Another Man's Poison
poison

Directed by: Irving Rapper

Screenplay by: Val Guest

Cast:

  • Bette Davis as Janet Frobisher
  • Gary Merrill as George Bates
  • Emlyn Williams as Dr. Henderson
  • Anthony Steel as Larry Stevens
  • Barbara Murray as Chris Dale
  • Reginald Beckwith as Mr. Bigley
  • Edna Morris as Mrs. Bunting

Tagline: “She Had Everything You Could Give A Woman To Torment A Man!”

Another Man's Poison is a 1951 British cinematic drama directed by Irving Rapper and starring Bette Davis, Gary Merrill and Emlyn Williams. The screenplay by Val Guest was based on the play Deadlock by Leslie Sands.

See the Another Man's
Poison trailer

The Plot

Successful mystery novelist Janet Frobisher, who has been separated for years from her husband, a man with a criminal past, lives in an isolated home in England. Her nearest neighbor is nosy veterinarian Dr. Henderson. Janet has fallen in love with and sometimes dabbles with her secretary Chris's fiancé, Larry, who is years younger than she. When her estranged husband shows up without warning, Janet poisons him with horse medication given to her by a neighbor. One of the deceased man's criminal cohorts then shows up as she's making preparations to dispose of the body in a nearby lake. When Frobisher's secretary and Larry arrive at the secluded house, the mysterious man, who has providentially aided her in her scheme, impersonates Janet's long-absent spouse. But she's also plotting to get rid of him.

Making Of

Of the project, star Bette Davis remembered, "We had nothing but script trouble. Gary [Merrill] and I often wondered why we agreed to make this film after we got started working on it. Emlyn [Williams] rewrote many scenes for us, which gave it some plausibility, but we never cured the basic ills of the story."

This was the second on-screen pairing of Davis and Gary Merrill, following All About Eve the previous year.

Rapper, who was selected by Davis to helm the film, had directed her in Now, Voyager in 1941.

Co-star and script doctor Emlyn Williams wrote the original play on which Davis' 1945 film The Corn Is Green was based.

Exteriors of the United Artists release were filmed in Malham, North Yorkshire.

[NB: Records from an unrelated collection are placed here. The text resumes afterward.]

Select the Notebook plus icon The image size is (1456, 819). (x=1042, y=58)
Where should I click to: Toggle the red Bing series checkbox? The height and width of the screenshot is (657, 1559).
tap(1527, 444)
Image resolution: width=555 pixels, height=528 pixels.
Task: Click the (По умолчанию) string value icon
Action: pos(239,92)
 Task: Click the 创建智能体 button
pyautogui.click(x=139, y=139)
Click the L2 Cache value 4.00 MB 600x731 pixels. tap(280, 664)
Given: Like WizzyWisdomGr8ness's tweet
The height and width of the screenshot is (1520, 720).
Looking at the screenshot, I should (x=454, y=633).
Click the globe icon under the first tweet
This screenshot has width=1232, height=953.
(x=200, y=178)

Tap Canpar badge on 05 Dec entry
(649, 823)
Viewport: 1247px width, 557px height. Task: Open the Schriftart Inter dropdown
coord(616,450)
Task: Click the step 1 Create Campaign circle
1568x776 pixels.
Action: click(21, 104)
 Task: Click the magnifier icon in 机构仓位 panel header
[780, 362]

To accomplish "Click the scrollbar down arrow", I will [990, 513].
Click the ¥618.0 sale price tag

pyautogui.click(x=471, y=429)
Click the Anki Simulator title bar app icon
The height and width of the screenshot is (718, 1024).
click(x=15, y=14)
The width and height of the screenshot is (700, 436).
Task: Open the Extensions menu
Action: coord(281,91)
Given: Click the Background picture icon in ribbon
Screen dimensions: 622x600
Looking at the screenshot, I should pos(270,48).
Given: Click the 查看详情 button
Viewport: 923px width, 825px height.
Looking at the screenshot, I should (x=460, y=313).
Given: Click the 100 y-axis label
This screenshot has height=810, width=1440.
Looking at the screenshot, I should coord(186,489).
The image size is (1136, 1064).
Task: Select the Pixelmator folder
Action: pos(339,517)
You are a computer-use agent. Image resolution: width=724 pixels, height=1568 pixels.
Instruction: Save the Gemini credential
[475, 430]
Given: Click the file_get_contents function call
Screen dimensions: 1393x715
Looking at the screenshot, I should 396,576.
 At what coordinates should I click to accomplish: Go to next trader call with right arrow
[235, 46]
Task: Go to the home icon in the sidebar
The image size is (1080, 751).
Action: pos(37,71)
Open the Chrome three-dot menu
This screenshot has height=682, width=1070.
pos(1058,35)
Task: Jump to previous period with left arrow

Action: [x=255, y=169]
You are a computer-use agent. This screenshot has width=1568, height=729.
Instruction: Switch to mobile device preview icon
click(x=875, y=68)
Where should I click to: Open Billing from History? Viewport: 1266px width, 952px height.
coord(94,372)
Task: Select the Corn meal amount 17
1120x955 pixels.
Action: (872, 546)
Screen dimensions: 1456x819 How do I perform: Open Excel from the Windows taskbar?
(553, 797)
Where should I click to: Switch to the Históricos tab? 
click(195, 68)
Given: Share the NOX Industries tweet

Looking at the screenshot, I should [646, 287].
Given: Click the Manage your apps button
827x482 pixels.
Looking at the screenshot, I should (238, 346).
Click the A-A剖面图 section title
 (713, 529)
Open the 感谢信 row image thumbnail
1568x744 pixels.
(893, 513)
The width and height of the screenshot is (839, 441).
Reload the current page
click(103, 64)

Interiors were shot at the Nettlefold Studios in Walton-on-Thames, Surrey.

The Critics

The New York Times described the film as "a garrulous but occasionally interesting excursion into murder and unrequited love... the script... is basically a static affair that rarely escapes from its sets or the scenarist's verbosity. Suspense is only fitfully generated and then quickly dissipated... Gary Merrill contributes a thoroughly seasoned and convincing portrayal... Emlyn Williams adds a professionally polished characterization... and Anthony Steel and Barbara Murray are adequate... However, Another Man's Poison is strictly Bette Davis' meat. She is permitted a wide latitude of histrionics in delineating the designing neurotic who is as flinty a killer as any we've seen in the recent past."

In his review in New Statesman and Nation, Frank Hauser wrote: "No one has ever accused Bette Davis of failing to rise to a good script; what this film shows is how far she can go to meet a bad one."